[Data section]
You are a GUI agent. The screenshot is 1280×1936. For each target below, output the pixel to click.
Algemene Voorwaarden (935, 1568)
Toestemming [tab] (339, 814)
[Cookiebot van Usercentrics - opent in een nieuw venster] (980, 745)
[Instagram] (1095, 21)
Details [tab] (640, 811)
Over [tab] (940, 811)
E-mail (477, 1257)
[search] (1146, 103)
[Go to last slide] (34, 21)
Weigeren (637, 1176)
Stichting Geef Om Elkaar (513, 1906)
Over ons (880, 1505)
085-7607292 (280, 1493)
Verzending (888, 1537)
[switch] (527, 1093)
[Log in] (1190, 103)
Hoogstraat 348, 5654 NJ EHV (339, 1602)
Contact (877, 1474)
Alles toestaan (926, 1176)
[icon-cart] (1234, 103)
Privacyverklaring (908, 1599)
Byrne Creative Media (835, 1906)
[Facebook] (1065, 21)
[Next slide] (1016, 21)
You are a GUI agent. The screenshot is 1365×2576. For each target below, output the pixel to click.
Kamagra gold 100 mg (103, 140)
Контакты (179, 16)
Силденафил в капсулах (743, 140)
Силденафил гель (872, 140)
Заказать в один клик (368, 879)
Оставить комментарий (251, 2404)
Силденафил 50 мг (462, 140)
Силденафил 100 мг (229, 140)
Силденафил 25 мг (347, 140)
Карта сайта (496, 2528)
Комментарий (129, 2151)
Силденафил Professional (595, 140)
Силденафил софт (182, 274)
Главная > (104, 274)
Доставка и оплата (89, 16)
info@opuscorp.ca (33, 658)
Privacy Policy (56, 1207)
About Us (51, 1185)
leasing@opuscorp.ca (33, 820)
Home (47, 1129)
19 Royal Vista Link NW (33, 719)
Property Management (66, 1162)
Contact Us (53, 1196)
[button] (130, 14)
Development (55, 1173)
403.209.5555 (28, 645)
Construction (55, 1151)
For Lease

[Work to be completed] Find "085-7607292 (280, 1493)" in the records above. Repeat its line and every later line exactly, through the last one.

[Reply]
085-7607292 (280, 1493)
Verzending (888, 1537)
[switch] (527, 1093)
[Log in] (1190, 103)
Hoogstraat 348, 5654 NJ EHV (339, 1602)
Contact (877, 1474)
Alles toestaan (926, 1176)
[icon-cart] (1234, 103)
Privacyverklaring (908, 1599)
Byrne Creative Media (835, 1906)
[Facebook] (1065, 21)
[Next slide] (1016, 21)
You are a GUI agent. The screenshot is 1365×2576. For each target below, output the pixel to click.
Kamagra gold 100 mg (103, 140)
Контакты (179, 16)
Силденафил в капсулах (743, 140)
Силденафил гель (872, 140)
Заказать в один клик (368, 879)
Оставить комментарий (251, 2404)
Силденафил 50 мг (462, 140)
Силденафил 100 мг (229, 140)
Силденафил 25 мг (347, 140)
Карта сайта (496, 2528)
Комментарий (129, 2151)
Силденафил Professional (595, 140)
Силденафил софт (182, 274)
Главная > (104, 274)
Доставка и оплата (89, 16)
info@opuscorp.ca (33, 658)
Privacy Policy (56, 1207)
About Us (51, 1185)
leasing@opuscorp.ca (33, 820)
Home (47, 1129)
19 Royal Vista Link NW (33, 719)
Property Management (66, 1162)
Contact Us (53, 1196)
[button] (130, 14)
Development (55, 1173)
403.209.5555 (28, 645)
Construction (55, 1151)
For Lease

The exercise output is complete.